- [Data for locating described items]
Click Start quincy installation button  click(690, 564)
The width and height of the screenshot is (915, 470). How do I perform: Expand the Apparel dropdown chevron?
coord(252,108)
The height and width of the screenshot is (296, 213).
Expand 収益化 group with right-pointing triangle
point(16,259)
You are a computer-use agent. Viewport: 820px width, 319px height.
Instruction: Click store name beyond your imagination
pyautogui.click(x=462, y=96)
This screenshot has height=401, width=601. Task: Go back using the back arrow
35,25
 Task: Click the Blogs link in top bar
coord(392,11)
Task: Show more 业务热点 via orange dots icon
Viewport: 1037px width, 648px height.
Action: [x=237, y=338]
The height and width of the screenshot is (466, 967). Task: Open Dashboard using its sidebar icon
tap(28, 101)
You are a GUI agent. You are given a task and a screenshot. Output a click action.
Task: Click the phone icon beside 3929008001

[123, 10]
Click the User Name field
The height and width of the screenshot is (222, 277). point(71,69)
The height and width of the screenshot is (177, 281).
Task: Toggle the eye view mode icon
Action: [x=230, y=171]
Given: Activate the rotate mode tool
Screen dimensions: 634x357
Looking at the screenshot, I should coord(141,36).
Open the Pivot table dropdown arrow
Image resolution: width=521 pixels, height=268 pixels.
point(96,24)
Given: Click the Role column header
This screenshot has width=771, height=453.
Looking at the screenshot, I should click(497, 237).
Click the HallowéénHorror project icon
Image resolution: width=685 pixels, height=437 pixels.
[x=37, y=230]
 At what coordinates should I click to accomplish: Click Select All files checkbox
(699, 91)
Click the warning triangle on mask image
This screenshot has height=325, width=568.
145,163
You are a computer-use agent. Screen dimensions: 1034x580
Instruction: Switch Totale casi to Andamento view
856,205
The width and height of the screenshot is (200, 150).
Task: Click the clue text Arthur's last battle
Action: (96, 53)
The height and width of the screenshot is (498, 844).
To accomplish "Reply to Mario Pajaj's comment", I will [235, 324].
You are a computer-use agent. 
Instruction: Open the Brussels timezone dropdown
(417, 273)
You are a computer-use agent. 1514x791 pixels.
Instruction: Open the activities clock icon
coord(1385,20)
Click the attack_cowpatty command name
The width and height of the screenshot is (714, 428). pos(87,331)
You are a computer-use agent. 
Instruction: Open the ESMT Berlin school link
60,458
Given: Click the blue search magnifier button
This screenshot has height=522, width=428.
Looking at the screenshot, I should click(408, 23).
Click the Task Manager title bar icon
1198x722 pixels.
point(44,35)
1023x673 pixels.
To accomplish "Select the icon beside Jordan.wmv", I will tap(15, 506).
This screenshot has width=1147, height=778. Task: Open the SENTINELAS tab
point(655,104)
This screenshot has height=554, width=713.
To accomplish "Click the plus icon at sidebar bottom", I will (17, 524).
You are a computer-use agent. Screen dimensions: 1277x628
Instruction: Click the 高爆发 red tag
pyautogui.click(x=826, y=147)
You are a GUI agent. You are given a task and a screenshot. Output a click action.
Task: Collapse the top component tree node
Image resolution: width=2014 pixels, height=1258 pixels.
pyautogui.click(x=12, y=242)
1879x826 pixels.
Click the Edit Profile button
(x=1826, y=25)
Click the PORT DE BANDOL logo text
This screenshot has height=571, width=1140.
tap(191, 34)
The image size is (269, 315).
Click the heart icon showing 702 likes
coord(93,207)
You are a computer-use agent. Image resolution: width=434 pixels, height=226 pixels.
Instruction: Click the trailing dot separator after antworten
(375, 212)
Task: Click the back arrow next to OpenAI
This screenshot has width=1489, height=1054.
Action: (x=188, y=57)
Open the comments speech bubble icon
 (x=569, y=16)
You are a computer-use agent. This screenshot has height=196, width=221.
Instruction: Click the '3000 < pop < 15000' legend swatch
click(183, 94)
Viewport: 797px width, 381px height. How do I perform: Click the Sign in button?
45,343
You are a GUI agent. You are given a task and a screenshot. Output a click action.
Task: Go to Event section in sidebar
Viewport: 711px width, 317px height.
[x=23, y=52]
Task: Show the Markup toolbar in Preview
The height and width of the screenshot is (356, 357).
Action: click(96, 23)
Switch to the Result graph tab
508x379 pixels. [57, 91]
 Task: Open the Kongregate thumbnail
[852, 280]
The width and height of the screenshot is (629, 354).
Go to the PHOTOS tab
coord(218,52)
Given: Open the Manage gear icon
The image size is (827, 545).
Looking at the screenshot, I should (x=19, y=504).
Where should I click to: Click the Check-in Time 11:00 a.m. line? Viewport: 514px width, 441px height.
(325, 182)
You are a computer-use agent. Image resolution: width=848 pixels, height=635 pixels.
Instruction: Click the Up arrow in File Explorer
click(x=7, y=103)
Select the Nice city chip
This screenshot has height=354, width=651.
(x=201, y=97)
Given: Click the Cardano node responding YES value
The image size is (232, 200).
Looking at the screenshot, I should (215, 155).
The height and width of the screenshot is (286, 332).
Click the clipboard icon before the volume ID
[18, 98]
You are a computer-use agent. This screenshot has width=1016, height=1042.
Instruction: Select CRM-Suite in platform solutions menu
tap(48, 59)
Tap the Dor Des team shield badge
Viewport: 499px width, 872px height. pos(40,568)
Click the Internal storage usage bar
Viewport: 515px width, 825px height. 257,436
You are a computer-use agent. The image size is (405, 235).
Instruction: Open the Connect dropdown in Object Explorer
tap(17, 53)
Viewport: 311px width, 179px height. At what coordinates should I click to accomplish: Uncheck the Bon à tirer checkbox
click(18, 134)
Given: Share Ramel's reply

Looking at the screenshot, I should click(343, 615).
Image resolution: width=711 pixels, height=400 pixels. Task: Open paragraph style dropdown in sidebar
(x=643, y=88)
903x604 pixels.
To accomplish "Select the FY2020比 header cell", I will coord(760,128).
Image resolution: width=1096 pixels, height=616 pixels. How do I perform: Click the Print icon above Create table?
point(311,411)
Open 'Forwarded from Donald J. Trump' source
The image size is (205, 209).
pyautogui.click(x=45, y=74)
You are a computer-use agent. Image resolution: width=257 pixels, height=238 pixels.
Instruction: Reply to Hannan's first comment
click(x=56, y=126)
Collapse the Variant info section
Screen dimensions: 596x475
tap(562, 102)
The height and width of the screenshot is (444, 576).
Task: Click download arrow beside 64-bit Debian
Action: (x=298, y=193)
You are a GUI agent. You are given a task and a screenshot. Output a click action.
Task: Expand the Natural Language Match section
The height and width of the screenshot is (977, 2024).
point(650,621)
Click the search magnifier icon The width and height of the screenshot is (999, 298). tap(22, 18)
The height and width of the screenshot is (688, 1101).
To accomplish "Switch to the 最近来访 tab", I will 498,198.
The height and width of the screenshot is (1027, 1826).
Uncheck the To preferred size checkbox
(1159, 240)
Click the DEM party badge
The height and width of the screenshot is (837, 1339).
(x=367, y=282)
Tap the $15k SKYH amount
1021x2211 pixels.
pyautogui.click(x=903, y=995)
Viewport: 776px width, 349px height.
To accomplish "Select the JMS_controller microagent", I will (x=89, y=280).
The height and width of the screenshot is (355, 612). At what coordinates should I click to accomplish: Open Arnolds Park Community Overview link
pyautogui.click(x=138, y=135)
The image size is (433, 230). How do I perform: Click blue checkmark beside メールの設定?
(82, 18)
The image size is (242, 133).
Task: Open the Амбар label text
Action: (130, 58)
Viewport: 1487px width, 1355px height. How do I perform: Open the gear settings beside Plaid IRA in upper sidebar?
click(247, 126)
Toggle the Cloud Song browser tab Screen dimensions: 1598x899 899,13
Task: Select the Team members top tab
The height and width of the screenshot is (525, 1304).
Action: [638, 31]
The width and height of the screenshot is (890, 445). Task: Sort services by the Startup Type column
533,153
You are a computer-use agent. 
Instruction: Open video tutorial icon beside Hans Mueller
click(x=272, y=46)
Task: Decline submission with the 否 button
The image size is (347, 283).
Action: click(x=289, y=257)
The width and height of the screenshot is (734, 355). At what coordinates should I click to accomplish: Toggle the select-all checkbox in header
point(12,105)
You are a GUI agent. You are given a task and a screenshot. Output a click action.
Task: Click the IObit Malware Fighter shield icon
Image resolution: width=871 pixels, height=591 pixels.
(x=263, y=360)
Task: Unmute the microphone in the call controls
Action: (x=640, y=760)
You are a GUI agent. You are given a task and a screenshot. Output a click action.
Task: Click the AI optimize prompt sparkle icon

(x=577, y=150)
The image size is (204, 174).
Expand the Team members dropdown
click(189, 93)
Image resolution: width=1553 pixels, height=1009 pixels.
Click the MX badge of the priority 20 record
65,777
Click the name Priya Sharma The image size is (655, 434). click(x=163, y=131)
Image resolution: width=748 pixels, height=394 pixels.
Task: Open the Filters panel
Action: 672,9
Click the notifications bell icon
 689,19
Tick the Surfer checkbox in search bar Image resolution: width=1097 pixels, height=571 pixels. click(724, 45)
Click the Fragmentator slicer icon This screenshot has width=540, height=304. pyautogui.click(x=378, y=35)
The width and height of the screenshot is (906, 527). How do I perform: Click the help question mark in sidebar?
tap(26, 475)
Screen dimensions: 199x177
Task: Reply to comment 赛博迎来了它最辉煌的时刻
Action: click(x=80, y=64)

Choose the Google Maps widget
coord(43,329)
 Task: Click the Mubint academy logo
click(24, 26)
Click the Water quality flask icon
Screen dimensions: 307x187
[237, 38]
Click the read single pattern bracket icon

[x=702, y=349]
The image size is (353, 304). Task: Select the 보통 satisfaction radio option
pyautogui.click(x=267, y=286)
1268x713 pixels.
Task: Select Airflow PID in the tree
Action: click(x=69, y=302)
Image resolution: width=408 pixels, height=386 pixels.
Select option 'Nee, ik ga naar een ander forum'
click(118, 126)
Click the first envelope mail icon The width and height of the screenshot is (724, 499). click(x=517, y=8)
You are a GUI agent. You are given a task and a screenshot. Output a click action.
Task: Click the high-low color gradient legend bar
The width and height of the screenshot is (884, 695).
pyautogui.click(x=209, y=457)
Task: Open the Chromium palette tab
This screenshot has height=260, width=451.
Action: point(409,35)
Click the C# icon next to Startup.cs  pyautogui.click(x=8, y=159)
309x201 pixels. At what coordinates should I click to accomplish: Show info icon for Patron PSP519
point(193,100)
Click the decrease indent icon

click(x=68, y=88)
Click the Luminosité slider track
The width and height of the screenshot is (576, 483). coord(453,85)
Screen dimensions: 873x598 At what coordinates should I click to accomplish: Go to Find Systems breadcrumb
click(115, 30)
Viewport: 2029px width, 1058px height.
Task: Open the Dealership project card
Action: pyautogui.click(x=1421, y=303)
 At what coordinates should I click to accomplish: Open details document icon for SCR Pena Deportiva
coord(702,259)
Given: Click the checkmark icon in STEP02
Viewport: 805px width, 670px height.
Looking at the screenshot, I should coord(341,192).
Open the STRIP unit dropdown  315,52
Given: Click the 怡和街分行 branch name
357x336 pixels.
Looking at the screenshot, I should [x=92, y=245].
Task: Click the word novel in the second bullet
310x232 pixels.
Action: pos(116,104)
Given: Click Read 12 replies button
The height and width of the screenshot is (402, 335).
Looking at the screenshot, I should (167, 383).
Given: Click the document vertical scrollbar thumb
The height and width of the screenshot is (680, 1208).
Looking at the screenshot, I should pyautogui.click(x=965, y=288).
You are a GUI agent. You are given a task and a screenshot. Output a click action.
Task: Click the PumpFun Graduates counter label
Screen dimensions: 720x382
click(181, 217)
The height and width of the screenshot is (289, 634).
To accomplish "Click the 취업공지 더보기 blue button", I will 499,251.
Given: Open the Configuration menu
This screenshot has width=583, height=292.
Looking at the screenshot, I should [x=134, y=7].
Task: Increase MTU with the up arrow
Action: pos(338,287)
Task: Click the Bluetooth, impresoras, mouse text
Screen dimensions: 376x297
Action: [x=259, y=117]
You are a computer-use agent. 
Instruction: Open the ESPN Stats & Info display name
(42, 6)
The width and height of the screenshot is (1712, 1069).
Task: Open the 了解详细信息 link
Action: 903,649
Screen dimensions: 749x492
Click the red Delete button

- [TASK DIRECTIONS] Count the lines in the data above that contain the string "tree", matching case exactly, and reply with the number alone.

- [OUTPUT FOR THIS EXERCISE] 2